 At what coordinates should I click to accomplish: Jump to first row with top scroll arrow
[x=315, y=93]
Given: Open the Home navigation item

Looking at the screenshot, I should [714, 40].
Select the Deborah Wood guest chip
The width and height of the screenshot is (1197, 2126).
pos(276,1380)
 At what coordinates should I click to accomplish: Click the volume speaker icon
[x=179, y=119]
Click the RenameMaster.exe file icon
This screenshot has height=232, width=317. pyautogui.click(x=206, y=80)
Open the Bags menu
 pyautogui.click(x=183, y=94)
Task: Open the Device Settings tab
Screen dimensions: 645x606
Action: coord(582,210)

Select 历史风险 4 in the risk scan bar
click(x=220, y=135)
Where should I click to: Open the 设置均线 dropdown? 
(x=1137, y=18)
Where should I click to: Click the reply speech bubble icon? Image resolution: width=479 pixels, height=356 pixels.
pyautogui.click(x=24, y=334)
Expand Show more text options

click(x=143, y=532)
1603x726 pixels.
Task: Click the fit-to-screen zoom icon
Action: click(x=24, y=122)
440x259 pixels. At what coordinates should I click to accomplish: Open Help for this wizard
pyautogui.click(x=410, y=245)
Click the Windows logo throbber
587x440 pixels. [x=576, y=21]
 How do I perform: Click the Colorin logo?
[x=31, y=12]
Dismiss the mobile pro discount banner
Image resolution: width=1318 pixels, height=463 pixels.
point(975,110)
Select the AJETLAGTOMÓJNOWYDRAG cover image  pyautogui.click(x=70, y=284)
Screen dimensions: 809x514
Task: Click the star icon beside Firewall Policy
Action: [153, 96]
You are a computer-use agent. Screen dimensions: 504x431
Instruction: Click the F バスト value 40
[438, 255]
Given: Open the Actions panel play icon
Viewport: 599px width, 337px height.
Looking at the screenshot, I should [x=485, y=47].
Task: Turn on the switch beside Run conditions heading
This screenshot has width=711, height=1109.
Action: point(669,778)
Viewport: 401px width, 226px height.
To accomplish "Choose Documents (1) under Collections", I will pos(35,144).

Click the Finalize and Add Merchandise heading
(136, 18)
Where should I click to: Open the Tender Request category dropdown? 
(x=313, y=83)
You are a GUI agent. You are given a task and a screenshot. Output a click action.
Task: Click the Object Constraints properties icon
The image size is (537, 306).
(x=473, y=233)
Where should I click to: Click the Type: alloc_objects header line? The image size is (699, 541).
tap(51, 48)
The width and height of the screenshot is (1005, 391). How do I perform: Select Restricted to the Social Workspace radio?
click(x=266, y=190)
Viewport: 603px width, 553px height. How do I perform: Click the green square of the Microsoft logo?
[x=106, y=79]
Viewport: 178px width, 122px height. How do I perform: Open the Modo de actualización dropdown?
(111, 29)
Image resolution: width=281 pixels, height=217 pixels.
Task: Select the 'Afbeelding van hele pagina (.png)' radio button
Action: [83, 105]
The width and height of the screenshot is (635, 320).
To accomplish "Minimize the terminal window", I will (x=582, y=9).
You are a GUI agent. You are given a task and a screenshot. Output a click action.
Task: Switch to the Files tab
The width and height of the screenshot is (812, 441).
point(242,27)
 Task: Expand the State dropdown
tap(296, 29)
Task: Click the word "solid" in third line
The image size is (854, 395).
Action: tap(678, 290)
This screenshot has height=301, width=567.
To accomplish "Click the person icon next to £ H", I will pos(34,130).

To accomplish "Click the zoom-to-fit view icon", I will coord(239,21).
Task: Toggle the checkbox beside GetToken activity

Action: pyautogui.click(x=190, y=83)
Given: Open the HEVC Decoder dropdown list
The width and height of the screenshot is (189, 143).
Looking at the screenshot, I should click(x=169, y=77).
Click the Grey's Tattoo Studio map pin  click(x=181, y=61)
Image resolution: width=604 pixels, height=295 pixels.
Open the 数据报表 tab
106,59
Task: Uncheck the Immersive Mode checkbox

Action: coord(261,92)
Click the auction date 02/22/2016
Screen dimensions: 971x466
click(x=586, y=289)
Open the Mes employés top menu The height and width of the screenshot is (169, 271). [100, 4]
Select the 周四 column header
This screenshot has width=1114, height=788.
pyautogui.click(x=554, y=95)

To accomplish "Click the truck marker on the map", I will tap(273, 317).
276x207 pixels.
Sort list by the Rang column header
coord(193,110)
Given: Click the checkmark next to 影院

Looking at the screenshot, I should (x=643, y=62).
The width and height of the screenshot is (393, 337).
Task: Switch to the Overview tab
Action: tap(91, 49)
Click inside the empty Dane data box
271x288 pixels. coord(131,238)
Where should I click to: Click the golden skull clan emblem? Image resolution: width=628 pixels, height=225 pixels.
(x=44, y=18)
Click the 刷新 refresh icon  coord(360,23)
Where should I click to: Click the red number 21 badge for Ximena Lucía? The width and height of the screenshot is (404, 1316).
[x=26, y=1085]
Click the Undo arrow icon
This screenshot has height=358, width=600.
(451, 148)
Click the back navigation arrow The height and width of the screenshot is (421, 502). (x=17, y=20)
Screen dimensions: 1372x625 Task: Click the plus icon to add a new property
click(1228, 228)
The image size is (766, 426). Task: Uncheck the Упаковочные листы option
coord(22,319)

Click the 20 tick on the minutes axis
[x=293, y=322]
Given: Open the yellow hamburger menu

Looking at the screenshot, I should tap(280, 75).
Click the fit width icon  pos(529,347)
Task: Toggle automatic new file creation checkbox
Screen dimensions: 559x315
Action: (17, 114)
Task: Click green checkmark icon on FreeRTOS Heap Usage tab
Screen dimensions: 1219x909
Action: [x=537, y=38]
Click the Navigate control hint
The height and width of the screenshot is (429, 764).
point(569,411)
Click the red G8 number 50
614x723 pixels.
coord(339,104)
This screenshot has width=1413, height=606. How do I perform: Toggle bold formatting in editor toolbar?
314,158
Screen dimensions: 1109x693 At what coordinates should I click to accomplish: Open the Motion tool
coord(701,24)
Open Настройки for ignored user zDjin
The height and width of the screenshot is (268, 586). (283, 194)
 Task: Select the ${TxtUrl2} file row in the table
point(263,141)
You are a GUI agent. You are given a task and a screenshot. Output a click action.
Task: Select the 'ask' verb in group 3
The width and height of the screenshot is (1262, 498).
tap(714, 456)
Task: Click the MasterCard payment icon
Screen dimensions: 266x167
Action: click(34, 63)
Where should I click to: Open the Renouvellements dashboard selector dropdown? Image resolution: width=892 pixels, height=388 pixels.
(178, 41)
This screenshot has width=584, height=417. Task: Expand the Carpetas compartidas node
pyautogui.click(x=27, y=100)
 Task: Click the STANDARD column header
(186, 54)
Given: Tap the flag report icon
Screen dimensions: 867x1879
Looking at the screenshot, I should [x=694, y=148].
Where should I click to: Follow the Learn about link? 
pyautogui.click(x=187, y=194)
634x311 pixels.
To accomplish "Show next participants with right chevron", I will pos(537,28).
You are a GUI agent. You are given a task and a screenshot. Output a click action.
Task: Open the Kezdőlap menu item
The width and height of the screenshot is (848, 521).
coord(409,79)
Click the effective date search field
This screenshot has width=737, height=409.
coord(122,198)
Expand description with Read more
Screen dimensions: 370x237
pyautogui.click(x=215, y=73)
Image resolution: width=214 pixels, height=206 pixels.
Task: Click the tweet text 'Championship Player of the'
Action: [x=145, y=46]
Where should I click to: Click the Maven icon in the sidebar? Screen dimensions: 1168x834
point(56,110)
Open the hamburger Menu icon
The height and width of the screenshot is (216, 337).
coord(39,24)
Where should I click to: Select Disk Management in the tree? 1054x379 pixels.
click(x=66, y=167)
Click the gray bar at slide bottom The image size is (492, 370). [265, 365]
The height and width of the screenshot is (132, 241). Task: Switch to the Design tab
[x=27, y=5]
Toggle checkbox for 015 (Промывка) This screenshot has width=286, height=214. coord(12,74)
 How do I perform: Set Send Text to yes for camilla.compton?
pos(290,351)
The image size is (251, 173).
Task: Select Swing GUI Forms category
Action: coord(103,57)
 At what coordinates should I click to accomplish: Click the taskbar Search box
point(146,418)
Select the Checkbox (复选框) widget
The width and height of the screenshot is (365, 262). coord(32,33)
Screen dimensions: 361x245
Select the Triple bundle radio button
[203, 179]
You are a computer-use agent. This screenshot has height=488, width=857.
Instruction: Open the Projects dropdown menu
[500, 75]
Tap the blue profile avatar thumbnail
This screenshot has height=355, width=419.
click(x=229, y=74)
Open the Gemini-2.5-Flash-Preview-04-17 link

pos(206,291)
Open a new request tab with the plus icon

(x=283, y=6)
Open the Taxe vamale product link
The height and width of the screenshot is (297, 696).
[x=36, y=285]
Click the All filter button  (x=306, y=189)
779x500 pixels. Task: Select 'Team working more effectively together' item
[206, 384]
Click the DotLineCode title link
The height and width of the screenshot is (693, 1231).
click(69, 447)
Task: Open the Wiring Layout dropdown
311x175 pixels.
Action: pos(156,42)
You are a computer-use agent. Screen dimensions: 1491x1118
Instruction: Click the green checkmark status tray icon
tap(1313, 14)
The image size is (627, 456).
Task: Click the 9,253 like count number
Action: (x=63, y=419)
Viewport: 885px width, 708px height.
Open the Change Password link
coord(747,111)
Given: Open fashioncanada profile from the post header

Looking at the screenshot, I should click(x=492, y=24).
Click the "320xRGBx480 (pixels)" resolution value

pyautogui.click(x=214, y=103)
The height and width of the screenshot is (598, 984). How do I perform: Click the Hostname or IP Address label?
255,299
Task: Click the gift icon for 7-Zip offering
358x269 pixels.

========

In which lines of the material above does the string "will" occur? Copy them all.

- Result for this task -
To accomplish "Choose Documents (1) under Collections", I will pos(35,144).
To accomplish "Minimize the terminal window", I will (x=582, y=9).
To accomplish "Click the person icon next to £ H", I will pos(34,130).
To accomplish "Click the zoom-to-fit view icon", I will coord(239,21).
To accomplish "Click the truck marker on the map", I will tap(273, 317).
To accomplish "Show next participants with right chevron", I will pos(537,28).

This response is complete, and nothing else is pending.